Torno alla trasmissione del 15 dicembre, per l’altro episodio che mi ha messo in crisi. In collegamento telefonico, Domenico Scilipoti, medico, chirurgo, ginecologo, agopuntore, già deputato dell’Italia dei Valori, cofondatore del gruppo di Responsabilità nazionale, ha cercato di spiegare le ragioni della sua conversione e del voto di fiducia a Berlusconi. “Che coraggio!”, mi viene da pensare, formandomi una sorta di pregiudizio favorevole. Farfuglia ripetutamente qualcosa come ”E un attacco alla mia persona, mascalzoni” e continua così senza saper andare oltre davanti ai sorrisi pietosi di Adinolfi e Pardi (mia traduzione: non si può infierire; non è colpa sua). La D’Amico invero interviene e interrompe assai meno del solito ma, quel poco basta perché Scilipoti possa inventarsi un’altra “narrazione”:”Mi interrompete. Mi interrompete” . Risultato: adesso sono certo che non potrò mai votare Di Pietro, selezionatore dell’onorevole agopuntore di Barcellona Pozzo del Gotto. Faccio altre riflessioni sul tema della competenza e della comunicazione. Berlusconi, senza molta originalità, ha ironizzato durante il dibattito sulla fiducia riguardo la cultura di Di Pietro. La rozzezza di Di Pietro, il vocabolario limitato, la sintassi incerta, la fuga dai congiuntivi non mi sembra pregiudichi la sua capacità comunicativa. Quindi – ribadisco – la sua colpa irrimediabile, in nessun modo scusabile, resta rappresentata dal caso Scilipoti.

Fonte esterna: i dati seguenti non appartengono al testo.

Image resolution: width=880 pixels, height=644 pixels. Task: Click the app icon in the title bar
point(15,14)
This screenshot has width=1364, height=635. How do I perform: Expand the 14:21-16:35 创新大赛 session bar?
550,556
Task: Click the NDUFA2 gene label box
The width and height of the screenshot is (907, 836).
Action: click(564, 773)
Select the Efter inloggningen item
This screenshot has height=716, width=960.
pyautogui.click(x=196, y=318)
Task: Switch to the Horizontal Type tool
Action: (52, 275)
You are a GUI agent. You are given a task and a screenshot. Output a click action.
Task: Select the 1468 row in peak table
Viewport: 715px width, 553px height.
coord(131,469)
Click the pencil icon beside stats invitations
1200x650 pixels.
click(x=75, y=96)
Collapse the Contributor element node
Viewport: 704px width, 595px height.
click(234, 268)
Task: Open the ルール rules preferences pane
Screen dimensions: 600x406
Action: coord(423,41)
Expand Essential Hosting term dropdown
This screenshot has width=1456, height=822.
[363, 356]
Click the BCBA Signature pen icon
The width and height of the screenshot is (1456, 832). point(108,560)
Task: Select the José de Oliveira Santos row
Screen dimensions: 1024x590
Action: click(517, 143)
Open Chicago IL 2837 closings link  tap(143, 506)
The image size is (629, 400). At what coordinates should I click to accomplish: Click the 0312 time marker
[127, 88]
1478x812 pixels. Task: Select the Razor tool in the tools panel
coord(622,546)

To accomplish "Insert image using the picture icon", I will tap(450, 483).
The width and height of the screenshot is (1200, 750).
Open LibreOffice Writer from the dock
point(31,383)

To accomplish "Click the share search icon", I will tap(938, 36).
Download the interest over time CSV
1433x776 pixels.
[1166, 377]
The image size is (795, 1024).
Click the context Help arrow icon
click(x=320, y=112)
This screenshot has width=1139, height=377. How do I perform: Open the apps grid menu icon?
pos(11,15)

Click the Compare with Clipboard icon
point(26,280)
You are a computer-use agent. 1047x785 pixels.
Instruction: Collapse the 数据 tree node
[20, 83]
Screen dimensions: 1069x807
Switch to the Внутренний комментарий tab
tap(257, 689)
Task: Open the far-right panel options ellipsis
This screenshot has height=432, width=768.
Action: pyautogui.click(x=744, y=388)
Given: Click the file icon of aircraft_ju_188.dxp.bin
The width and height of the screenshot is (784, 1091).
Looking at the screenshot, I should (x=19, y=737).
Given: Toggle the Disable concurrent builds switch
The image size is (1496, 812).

Agli studenti arrivano ora contestazioni e consigli. Oso dare il mio consiglio, consapevole di essere poco credibile, con la sicurezza della mia pensione retributiva. Proporrei di rivolgersi agli adulti, ai governanti, alla Meloni, alla Gelmini, a Sacconi: “Cosa mi chiedete di fare per uscire dall’incubo, per avere la certezza di un futuro? Che non studi storia contemporanea? Che studi ingegneria o economia? Che mi laurei con il massimo dei voti? Che faccia l’apprendista idraulico? La cubista? Che sposi un ricco? Che faccia il portaborse di un politico? Che tenti la fortuna all’Enalotto?”.

Sicuramente non avrebbero risposta. Allora, se la cercassero e la trovassero da soli, avrebbero le ragioni e le competenze per assaltare il Palazzo d’Inverno e cambiare il paese, anche ridimensionando la mia pensione retributiva (dopo aver ridimensionato benefit e patrimoni, ovviamente, perché la “rivoluzione” non può colpire i più ricchi fra i poveri, risparmiando i privilegiati).